El Fenómeno de El Niño es un evento climático que puede generar cambios importantes en las condiciones del tiempo, especialmente periodos de altas temperaturas y menor disponibilidad de agua en algunas regiones. Sus efectos pueden impactar nuestras actividades diarias y el equilibrio de los ecosistemas.
¿CUÁLES PUEDEN SER SUS CONSECUENCIAS?
Sequías y disminución de fuentes hídricas.
Menor disponibilidad de agua para el consumo y las actividades cotidianas.
Mayor riesgo de incendios forestales debido a las altas temperaturas y la sequedad.
Afectación de plantas, cultivos y áreas verdes.
Impacto en los ecosistemas y la biodiversidad.
Incremento de las temperaturas y condiciones climáticas más extremas.

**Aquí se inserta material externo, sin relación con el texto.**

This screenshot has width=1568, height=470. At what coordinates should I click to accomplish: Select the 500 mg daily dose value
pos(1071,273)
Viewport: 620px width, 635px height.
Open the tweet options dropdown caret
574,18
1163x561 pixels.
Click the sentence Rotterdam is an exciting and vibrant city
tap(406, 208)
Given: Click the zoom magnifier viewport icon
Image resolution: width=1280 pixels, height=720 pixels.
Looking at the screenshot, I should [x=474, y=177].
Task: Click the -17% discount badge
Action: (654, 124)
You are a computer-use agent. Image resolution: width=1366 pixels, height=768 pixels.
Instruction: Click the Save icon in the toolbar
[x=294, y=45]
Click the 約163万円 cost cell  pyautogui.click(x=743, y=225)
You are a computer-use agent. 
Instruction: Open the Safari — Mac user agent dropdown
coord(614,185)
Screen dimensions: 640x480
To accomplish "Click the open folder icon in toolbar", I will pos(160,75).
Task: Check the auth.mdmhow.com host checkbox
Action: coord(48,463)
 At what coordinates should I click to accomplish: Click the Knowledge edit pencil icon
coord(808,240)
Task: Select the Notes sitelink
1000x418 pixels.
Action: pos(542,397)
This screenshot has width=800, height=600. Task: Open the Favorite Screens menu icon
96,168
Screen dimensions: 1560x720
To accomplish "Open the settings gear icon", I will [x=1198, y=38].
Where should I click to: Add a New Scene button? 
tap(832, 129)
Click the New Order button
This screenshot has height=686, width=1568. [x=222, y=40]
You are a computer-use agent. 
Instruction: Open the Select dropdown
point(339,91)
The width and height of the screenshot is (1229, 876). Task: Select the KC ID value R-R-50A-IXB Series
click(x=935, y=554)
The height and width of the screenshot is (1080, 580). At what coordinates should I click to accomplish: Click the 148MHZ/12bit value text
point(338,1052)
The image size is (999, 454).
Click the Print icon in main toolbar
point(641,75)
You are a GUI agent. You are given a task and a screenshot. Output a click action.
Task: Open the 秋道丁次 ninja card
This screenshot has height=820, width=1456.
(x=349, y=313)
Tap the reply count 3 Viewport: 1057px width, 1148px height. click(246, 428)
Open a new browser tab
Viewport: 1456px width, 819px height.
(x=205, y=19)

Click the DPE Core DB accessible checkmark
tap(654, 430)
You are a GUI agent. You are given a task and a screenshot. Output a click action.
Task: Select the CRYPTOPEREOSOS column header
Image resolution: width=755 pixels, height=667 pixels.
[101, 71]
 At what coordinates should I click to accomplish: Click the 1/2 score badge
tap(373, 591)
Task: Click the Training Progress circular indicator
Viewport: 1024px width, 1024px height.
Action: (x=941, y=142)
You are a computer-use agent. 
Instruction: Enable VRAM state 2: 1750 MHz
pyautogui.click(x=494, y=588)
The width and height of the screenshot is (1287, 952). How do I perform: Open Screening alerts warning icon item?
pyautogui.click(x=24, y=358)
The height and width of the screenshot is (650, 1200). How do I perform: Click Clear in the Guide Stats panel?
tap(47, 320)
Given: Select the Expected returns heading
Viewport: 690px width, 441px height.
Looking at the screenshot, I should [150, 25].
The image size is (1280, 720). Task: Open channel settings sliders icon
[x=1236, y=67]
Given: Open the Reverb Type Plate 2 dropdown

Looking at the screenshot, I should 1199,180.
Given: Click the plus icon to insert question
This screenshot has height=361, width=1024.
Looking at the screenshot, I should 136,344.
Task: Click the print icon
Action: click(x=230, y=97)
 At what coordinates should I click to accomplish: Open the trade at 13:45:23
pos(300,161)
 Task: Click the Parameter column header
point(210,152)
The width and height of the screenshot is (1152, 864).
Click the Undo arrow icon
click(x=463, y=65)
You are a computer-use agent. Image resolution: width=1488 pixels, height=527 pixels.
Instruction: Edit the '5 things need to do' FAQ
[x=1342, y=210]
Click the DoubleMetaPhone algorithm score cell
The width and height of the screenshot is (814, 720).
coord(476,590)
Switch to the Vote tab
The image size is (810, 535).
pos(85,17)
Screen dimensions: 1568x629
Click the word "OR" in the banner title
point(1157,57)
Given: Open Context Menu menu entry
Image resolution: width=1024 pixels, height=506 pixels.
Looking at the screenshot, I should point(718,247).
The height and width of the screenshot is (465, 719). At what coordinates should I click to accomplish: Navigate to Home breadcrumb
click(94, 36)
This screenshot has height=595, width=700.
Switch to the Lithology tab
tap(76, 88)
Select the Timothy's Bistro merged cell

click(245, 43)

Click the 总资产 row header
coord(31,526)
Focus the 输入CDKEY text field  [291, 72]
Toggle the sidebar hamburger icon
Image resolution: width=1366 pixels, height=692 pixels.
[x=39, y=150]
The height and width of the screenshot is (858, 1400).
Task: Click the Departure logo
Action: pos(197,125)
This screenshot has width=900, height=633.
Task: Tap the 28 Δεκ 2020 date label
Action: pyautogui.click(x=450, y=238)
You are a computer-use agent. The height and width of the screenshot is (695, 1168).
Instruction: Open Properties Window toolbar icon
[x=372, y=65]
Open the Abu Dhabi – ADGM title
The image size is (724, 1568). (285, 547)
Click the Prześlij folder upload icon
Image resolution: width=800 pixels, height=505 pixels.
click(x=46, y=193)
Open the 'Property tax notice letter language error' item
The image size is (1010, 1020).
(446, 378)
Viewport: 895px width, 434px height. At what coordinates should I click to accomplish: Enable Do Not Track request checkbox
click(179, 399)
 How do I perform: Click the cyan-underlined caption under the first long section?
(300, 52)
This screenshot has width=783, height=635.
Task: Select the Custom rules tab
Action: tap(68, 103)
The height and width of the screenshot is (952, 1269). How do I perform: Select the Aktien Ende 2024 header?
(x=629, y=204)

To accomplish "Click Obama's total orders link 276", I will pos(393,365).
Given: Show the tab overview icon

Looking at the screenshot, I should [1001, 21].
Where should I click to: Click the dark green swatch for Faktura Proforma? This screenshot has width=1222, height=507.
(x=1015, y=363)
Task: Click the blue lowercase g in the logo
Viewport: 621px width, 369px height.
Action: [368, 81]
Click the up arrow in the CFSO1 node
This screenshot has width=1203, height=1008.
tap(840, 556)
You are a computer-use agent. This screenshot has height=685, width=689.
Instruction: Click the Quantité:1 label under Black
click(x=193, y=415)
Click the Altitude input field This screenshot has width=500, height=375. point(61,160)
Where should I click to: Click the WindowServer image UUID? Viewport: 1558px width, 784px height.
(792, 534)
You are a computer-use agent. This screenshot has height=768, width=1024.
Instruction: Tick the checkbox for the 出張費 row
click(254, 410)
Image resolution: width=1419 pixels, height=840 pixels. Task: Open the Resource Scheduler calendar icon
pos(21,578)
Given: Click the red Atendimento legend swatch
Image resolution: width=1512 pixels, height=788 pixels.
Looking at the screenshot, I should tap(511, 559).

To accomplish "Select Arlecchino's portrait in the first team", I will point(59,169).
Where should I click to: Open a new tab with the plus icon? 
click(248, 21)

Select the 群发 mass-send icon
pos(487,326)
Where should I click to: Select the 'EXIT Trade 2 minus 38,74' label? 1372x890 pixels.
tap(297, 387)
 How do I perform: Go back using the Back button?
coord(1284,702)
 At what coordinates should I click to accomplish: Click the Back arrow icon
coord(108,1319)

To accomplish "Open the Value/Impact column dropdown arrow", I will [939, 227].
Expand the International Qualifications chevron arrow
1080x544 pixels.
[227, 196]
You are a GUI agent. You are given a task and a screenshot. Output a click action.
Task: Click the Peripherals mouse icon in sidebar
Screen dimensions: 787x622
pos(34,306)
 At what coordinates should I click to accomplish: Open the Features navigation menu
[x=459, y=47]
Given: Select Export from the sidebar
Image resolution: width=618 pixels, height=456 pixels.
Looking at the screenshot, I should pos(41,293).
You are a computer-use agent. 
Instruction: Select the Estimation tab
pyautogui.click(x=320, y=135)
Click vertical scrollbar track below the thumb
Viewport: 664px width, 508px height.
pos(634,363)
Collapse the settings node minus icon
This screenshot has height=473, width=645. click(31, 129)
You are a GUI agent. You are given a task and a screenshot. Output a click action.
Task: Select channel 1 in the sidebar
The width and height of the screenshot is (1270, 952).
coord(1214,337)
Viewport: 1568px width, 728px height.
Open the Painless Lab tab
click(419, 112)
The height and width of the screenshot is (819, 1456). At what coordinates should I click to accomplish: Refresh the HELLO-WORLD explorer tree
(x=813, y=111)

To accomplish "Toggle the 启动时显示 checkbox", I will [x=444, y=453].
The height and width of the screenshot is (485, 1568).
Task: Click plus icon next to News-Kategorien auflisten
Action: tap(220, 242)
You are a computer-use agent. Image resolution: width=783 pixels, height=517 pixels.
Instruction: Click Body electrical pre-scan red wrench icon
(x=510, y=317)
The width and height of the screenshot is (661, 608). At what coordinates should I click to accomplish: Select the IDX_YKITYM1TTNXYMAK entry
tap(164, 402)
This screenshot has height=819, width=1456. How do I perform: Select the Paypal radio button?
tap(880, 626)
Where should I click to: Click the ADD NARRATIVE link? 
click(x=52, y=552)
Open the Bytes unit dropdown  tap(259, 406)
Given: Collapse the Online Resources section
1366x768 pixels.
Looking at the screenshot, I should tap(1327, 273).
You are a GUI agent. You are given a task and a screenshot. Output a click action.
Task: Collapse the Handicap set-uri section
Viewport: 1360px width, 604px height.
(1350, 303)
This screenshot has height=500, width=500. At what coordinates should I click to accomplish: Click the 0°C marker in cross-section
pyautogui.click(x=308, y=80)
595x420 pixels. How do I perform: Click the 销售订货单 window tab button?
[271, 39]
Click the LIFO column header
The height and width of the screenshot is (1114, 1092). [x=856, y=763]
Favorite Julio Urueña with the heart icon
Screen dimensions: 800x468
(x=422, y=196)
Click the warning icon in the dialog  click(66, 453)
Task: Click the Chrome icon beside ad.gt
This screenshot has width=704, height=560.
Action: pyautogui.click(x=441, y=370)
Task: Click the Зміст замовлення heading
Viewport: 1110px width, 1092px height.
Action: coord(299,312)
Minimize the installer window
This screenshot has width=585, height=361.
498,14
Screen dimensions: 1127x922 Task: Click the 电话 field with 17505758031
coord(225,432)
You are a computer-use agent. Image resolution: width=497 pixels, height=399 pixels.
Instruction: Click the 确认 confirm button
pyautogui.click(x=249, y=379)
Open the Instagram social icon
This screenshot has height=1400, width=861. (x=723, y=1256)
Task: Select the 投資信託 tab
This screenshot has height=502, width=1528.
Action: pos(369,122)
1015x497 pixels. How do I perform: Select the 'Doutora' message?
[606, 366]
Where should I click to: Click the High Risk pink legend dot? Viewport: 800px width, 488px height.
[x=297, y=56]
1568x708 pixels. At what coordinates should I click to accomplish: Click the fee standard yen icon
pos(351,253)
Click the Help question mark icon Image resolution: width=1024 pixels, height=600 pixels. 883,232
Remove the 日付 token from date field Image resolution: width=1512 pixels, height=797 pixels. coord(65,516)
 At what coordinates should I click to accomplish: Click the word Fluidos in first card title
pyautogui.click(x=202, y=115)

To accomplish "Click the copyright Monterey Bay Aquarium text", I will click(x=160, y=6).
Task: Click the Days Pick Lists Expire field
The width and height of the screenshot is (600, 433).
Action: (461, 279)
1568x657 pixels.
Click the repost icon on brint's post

¿CÓMO PODEMOS AHORRAR AGUA DESDE NUESTROS HOGARES?
Cada gota cuenta. Pequeñas acciones pueden generar grandes cambios:
Toma duchas más cortas y cierra la llave mientras te enjabonas.
Recoge el agua fría de la ducha mientras esperas que salga caliente y úsala para plantas, limpieza o sanitarios.
Usa la lavadora con cargas completas y aprovecha el agua del enjuague cuando sea posible.
Lava los platos utilizando un recipiente o balde, evitando dejar el grifo abierto.
Lava frutas y verduras en un recipiente y reutiliza esa agua para regar las plantas.
Reutiliza agua apta para este fin para descargar el sanitario.
Repara inmediatamente las fugas de grifos, tuberías y sanitarios.
Riega las plantas en las primeras horas de la mañana o al final de la tarde para reducir la evaporación.
Evita utilizar manguera para lavar vehículos o espacios exteriores; utiliza un balde.
EL FUTURO ESTÁ EN NUESTRAS ACCIONES DE HOY
Cuidar el agua es responsabilidad de todos. Durante el Fenómeno de El Niño, cada acción cuenta: ahorra, reutiliza y evita desperdiciar.
¡Cada gota cuenta, cuidemos hoy el agua del mañana!